Recorded data
————

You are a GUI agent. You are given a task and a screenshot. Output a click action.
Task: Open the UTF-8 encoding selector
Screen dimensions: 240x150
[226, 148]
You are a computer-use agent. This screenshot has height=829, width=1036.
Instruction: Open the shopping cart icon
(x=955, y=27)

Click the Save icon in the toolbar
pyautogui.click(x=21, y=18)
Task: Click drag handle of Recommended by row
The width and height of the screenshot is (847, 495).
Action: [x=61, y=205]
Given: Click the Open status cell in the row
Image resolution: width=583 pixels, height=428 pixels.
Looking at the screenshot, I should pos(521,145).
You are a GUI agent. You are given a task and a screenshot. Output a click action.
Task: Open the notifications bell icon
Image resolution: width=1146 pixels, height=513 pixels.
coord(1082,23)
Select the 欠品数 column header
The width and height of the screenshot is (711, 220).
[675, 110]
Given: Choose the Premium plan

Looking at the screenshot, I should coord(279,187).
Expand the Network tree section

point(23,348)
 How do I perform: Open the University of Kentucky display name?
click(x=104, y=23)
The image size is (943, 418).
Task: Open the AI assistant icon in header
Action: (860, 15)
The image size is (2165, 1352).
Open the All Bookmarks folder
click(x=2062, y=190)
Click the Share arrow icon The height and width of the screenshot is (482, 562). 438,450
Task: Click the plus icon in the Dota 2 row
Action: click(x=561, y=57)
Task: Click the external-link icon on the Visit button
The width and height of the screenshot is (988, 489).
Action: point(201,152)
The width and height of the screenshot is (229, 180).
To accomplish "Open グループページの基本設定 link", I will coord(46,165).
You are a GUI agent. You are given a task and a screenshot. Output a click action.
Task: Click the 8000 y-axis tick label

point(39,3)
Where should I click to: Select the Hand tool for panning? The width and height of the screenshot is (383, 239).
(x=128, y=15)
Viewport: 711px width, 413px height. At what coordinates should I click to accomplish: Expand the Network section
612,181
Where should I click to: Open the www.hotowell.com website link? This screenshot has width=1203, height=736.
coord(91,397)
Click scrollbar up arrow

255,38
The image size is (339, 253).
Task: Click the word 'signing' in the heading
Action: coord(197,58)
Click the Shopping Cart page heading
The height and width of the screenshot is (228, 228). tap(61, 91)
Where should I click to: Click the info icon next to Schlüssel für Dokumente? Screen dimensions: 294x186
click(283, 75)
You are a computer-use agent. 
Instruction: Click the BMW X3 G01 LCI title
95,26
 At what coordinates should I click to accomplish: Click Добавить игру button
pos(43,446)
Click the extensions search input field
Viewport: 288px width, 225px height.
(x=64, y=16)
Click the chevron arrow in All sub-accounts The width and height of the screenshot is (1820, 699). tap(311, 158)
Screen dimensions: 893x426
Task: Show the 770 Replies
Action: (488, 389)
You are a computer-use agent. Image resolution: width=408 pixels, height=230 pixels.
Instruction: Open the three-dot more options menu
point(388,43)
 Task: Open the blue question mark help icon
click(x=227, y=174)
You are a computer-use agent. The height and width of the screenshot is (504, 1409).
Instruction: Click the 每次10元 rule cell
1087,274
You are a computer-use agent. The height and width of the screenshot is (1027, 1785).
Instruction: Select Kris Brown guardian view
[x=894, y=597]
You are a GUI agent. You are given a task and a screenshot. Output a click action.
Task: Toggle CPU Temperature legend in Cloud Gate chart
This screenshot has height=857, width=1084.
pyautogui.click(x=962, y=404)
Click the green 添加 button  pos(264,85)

————

> _Task_
Write out all of the entries above, word for word and unchanged.

> _Full answer_
You are a GUI agent. You are given a task and a screenshot. Output a click action.
Task: Open the UTF-8 encoding selector
Screen dimensions: 240x150
[226, 148]
You are a computer-use agent. This screenshot has height=829, width=1036.
Instruction: Open the shopping cart icon
(x=955, y=27)

Click the Save icon in the toolbar
pyautogui.click(x=21, y=18)
Task: Click drag handle of Recommended by row
The width and height of the screenshot is (847, 495).
Action: [x=61, y=205]
Given: Click the Open status cell in the row
Image resolution: width=583 pixels, height=428 pixels.
Looking at the screenshot, I should pos(521,145).
You are a GUI agent. You are given a task and a screenshot. Output a click action.
Task: Open the notifications bell icon
Image resolution: width=1146 pixels, height=513 pixels.
coord(1082,23)
Select the 欠品数 column header
The width and height of the screenshot is (711, 220).
[675, 110]
Given: Choose the Premium plan

Looking at the screenshot, I should coord(279,187).
Expand the Network tree section

point(23,348)
 How do I perform: Open the University of Kentucky display name?
click(x=104, y=23)
The image size is (943, 418).
Task: Open the AI assistant icon in header
Action: (860, 15)
The image size is (2165, 1352).
Open the All Bookmarks folder
click(x=2062, y=190)
Click the Share arrow icon The height and width of the screenshot is (482, 562). 438,450
Task: Click the plus icon in the Dota 2 row
Action: click(x=561, y=57)
Task: Click the external-link icon on the Visit button
The width and height of the screenshot is (988, 489).
Action: point(201,152)
The width and height of the screenshot is (229, 180).
To accomplish "Open グループページの基本設定 link", I will coord(46,165).
You are a GUI agent. You are given a task and a screenshot. Output a click action.
Task: Click the 8000 y-axis tick label

point(39,3)
Where should I click to: Select the Hand tool for panning? The width and height of the screenshot is (383, 239).
(x=128, y=15)
Viewport: 711px width, 413px height. At what coordinates should I click to accomplish: Expand the Network section
612,181
Where should I click to: Open the www.hotowell.com website link? This screenshot has width=1203, height=736.
coord(91,397)
Click scrollbar up arrow

255,38
The image size is (339, 253).
Task: Click the word 'signing' in the heading
Action: coord(197,58)
Click the Shopping Cart page heading
The height and width of the screenshot is (228, 228). tap(61, 91)
Where should I click to: Click the info icon next to Schlüssel für Dokumente? Screen dimensions: 294x186
click(283, 75)
You are a computer-use agent. 
Instruction: Click the BMW X3 G01 LCI title
95,26
 At what coordinates should I click to accomplish: Click Добавить игру button
pos(43,446)
Click the extensions search input field
Viewport: 288px width, 225px height.
(x=64, y=16)
Click the chevron arrow in All sub-accounts The width and height of the screenshot is (1820, 699). tap(311, 158)
Screen dimensions: 893x426
Task: Show the 770 Replies
Action: (488, 389)
You are a computer-use agent. Image resolution: width=408 pixels, height=230 pixels.
Instruction: Open the three-dot more options menu
point(388,43)
 Task: Open the blue question mark help icon
click(x=227, y=174)
You are a computer-use agent. The height and width of the screenshot is (504, 1409).
Instruction: Click the 每次10元 rule cell
1087,274
You are a computer-use agent. The height and width of the screenshot is (1027, 1785).
Instruction: Select Kris Brown guardian view
[x=894, y=597]
You are a GUI agent. You are given a task and a screenshot. Output a click action.
Task: Toggle CPU Temperature legend in Cloud Gate chart
This screenshot has height=857, width=1084.
pyautogui.click(x=962, y=404)
Click the green 添加 button  pos(264,85)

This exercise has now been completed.